• Your assignment:
Transcribe, verbatim, every line from the start of the entries through the line that contains "You are a computer-use agent. The"; include both boundary lines and omit all others.

• Recorded data:
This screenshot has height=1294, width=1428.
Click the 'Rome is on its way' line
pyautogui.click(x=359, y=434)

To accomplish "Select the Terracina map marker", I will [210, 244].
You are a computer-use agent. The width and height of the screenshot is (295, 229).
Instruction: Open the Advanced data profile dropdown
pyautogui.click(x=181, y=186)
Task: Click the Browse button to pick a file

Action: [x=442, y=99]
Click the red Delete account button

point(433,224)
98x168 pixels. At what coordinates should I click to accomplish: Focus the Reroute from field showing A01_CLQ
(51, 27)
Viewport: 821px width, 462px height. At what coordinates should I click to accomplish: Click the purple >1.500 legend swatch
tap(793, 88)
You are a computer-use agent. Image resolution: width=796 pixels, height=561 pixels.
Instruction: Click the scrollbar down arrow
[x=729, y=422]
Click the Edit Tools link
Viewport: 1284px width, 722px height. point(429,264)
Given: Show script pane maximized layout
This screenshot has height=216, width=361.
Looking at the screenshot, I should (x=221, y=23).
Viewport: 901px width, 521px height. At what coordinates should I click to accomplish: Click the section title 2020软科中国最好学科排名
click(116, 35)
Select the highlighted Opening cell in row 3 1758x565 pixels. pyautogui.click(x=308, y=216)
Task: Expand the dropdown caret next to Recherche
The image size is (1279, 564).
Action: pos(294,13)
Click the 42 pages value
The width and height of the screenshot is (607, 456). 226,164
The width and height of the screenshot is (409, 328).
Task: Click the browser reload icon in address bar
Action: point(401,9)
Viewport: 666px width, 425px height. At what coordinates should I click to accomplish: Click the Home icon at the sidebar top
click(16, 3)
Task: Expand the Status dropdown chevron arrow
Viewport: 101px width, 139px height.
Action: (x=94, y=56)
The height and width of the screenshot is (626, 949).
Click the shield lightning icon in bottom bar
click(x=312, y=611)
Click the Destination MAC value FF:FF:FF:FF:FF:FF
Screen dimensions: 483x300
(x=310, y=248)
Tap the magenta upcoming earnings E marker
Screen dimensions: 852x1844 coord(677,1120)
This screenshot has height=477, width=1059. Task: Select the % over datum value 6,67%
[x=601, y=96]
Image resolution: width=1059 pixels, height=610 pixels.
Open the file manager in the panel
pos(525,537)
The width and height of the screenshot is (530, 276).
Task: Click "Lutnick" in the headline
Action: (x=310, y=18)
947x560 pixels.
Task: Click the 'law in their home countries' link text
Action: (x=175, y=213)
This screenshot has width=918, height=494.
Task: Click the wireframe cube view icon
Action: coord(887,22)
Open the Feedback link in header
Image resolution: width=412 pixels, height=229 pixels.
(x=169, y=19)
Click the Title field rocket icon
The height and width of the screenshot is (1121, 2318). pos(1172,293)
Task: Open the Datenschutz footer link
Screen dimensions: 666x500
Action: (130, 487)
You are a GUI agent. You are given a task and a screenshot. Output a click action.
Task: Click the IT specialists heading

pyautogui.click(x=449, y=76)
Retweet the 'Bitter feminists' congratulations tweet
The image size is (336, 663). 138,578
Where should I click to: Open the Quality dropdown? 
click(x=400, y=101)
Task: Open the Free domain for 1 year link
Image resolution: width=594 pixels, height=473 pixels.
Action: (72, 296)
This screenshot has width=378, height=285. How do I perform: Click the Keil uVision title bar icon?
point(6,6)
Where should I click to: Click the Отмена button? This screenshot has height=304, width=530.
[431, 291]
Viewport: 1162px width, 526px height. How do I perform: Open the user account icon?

• Answer:
This screenshot has height=1294, width=1428.
Click the 'Rome is on its way' line
pyautogui.click(x=359, y=434)

To accomplish "Select the Terracina map marker", I will [210, 244].
You are a computer-use agent. The width and height of the screenshot is (295, 229).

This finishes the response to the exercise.